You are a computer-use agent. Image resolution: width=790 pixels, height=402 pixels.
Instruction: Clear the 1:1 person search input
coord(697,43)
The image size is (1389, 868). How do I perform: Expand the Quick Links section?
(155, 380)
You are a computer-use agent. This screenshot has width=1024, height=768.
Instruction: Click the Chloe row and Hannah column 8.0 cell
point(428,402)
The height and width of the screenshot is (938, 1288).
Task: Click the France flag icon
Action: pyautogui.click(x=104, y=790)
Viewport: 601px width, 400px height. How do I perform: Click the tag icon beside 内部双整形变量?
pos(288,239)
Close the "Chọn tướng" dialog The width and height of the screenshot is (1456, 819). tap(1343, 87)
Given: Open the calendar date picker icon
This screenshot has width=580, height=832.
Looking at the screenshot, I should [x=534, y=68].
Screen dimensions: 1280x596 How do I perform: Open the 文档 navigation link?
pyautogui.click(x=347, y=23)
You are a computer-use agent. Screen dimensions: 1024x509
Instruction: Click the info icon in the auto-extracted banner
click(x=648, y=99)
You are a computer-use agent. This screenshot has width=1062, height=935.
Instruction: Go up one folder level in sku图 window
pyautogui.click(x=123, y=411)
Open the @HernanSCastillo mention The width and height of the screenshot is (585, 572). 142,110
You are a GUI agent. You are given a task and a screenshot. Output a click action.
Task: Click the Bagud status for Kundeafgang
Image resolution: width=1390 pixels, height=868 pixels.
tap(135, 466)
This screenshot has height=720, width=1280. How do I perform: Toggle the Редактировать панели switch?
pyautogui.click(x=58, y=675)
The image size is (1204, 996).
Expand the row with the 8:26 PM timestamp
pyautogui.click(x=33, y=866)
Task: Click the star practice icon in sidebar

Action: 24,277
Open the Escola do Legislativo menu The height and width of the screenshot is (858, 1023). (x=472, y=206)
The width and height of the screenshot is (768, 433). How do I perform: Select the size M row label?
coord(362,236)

----------

# ABOUT THIS TASK:
Wherever a line holds the word "computer", copy that line out of the entries above.

# OUTPUT:
You are a computer-use agent. Image resolution: width=790 pixels, height=402 pixels.
You are a computer-use agent. This screenshot has width=1024, height=768.
You are a computer-use agent. Screen dimensions: 1024x509
You are a computer-use agent. This screenshot has width=1062, height=935.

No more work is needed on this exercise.